# start of TEXT SECTION

Sketch the graph for three periods

First, let's evaluate the function for three periods. Since the period is 4, we will sketch the graph on the interval \([-8, 12)\) by just extending the function definition in intervals of length 4: - For \(-8 \le x < -6\), \(f(x+4) = f(x)\) which is \(x+6\). - For \(-6 \le x < -4\), \(f(x+4) = f(x)\) which is \(2-2(x+4)\). - For \(-4 \le x < -2\), \(f(x+4) = f(x)\) which is \(x + 4\). - For \(-2 \le x < 0\), \(f(x) = x+2\). - For \(0 \le x < 2\), \(f(x) = 2-2x\). - For \(2 \le x < 4\), \(f(x+4) = f(x)\) which is \(x\). - For \(4 \le x < 6\), \(f(x+4) = f(x)\) which is \(2-2(x-4)\). - For \(6 \le x < 8\), \(f(x+4) = f(x)\) which is \(x -4\). - For \(8 \le x < 10\), \(f(x+4) = f(x)\) which is \(2-2(x-8)\). Now sketch the graph of the function by plotting above pieces.
02

Find the Fourier Series

To calculate the Fourier series of a periodic function, we use the following formulas for coefficients: $$ a_0 = \frac{1}{L}\int_{-L}^L f(x)dx, \quad a_n = \frac{1}{L}\int_{-L}^{L}f(x)\cos\frac{n\pi x}{L}dx, \quad b_n = \frac{1}{L}\int_{-L}^{L}f(x)\sin\frac{n\pi x}{L}dx $$ where \(L\) is half the period (in this case \(L=2\)) and \(n=1,2,3,...\). For the given function, we need to calculate two separate integrals (one for each part of the piecewise definition) and sum them up: $$ a_0 = \frac{1}{2}\int_{-2}^0 (x+2)dx + \frac{1}{2}\int_{0}^{2}(2-2x)dx $$ $$ a_n = \frac{1}{2}\int_{-2}^0 (x+2)\cos\frac{n\pi x}{2}dx + \frac{1}{2}\int_{0}^{2}(2-2x)\cos\frac{n\pi x}{2}dx $$ $$ b_n = \frac{1}{2}\int_{-2}^0 (x+2)\sin\frac{n\pi x}{2}dx + \frac{1}{2}\int_{0}^{2}(2-2x)\sin\frac{n\pi x}{2}dx $$ Calculate the definite integrals for \(a_0, a_n,\) and \(b_n\), then construct the Fourier series as follows: $$ f(x) \approx \frac{a_0}{2} + \sum_{n=1}^{\infty}\left[a_n\cos\frac{n\pi x}{2} + b_n\sin\frac{n\pi x}{2}\right] $$
03

Plot \(s_m(x)\) for \(m=5,10\), and 20

To plot the partial sums \(s_m(x)\) for \(m=5,10\), and 20, truncate the Fourier series above at the desired value of \(m\): $$ s_m(x) = \frac{a_0}{2} + \sum_{n=1}^{m}\left[a_n\cos\frac{n\pi x}{2} + b_n\sin\frac{n\pi x}{2}\right] $$ Then, plot the function \(s_m(x)\) for each specified value of \(m\) on the interval \([-8, 12)\).

# end of TEXT SECTION
# start of RAW DATA

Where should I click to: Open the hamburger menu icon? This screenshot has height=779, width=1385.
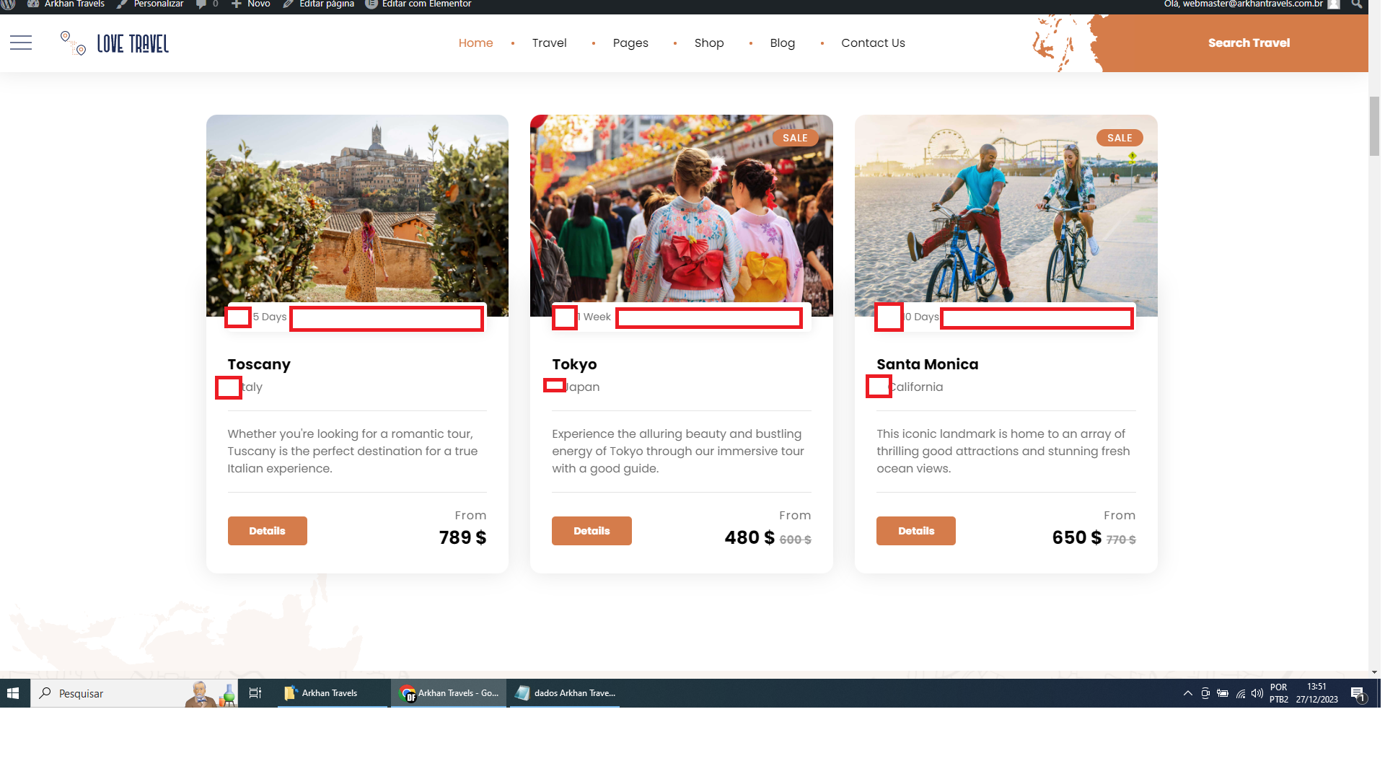[x=21, y=43]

# end of RAW DATA

**SET OF TASKS**:
(1) From the Fourier series solution, transcribe the stretch from "First, let's evaluate" through "plotting above pieces.".
(2) Condense the paragraph of the Fourier series solution that begins "To calculate the Fourier series of a periodic function" into a short bulleted list that keeps its main facts.
(3) Carry on the Fourier series solution from the point where it stops.
The listing has no role in this work.

**ANSWERS TO THE PROBLEMS**:
(1)
First, let's evaluate the function for three periods. Since the period is 4, we will sketch the graph on the interval \([-8, 12)\) by just extending the function definition in intervals of length 4: - For \(-8 \le x < -6\), \(f(x+4) = f(x)\) which is \(x+6\). - For \(-6 \le x < -4\), \(f(x+4) = f(x)\) which is \(2-2(x+4)\). - For \(-4 \le x < -2\), \(f(x+4) = f(x)\) which is \(x + 4\). - For \(-2 \le x < 0\), \(f(x) = x+2\). - For \(0 \le x < 2\), \(f(x) = 2-2x\). - For \(2 \le x < 4\), \(f(x+4) = f(x)\) which is \(x\). - For \(4 \le x < 6\), \(f(x+4) = f(x)\) which is \(2-2(x-4)\). - For \(6 \le x < 8\), \(f(x+4) = f(x)\) which is \(x -4\). - For \(8 \le x < 10\), \(f(x+4) = f(x)\) which is \(2-2(x-8)\). Now sketch the graph of the function by plotting above pieces.

(2)
- The coefficients are \(a_0 = \frac{1}{L}\int_{-L}^L f(x)dx\), \(a_n = \frac{1}{L}\int_{-L}^{L}f(x)\cos\frac{n\pi x}{L}dx\) and \(b_n = \frac{1}{L}\int_{-L}^{L}f(x)\sin\frac{n\pi x}{L}dx\). Here \(L\) is half the period (\(L=2\)) and \(n=1,2,3,...\).
- Each coefficient is the sum of two integrals, one for each piece of the function. Each integral is multiplied by \(\frac{1}{2}\). The first integral uses \(x+2\) on \([-2,0]\), and the second uses \(2-2x\) on \([0,2]\). For \(a_n\) and \(b_n\), each piece is also multiplied by \(\cos\frac{n\pi x}{2}\) or \(\sin\frac{n\pi x}{2}\).
- After evaluating these integrals, the series is \(f(x) \approx \frac{a_0}{2} + \sum_{n=1}^{\infty}\left[a_n\cos\frac{n\pi x}{2} + b_n\sin\frac{n\pi x}{2}\right]\).

(3)
04

Describe how the Fourier series is converging

To analyze the convergence, compare the graphs of the partial sums \(s_m(x)\) with the graph of the original function \(f(x)\). As the value of \(m\) increases, observe whether the partial sum approximates the function more accurately. Also, notice if there are any overshoots (Gibbs phenomenon) or artifact oscillations in the approximations. Describe the convergence in terms of how the partial sums approach the function and any notable phenomena observed.

Key Concepts

These are the key concepts you need to understand to accurately answer the question.

Periodic Function
A periodic function is a function that repeats its values in regular intervals or periods. In this problem, the given function, \(f(x)\), is defined for an interval \([-2, 2)\) and has a period of 4. This implies that the function values recur every 4 units along the x-axis.
You can imagine a periodic function as a loop that starts and ends at the same point. Whatever changes occur within one cycle (or period), they repeat identically in subsequent cycles. This characteristic is key when computing their Fourier series, as it leverages the function's repetitive nature.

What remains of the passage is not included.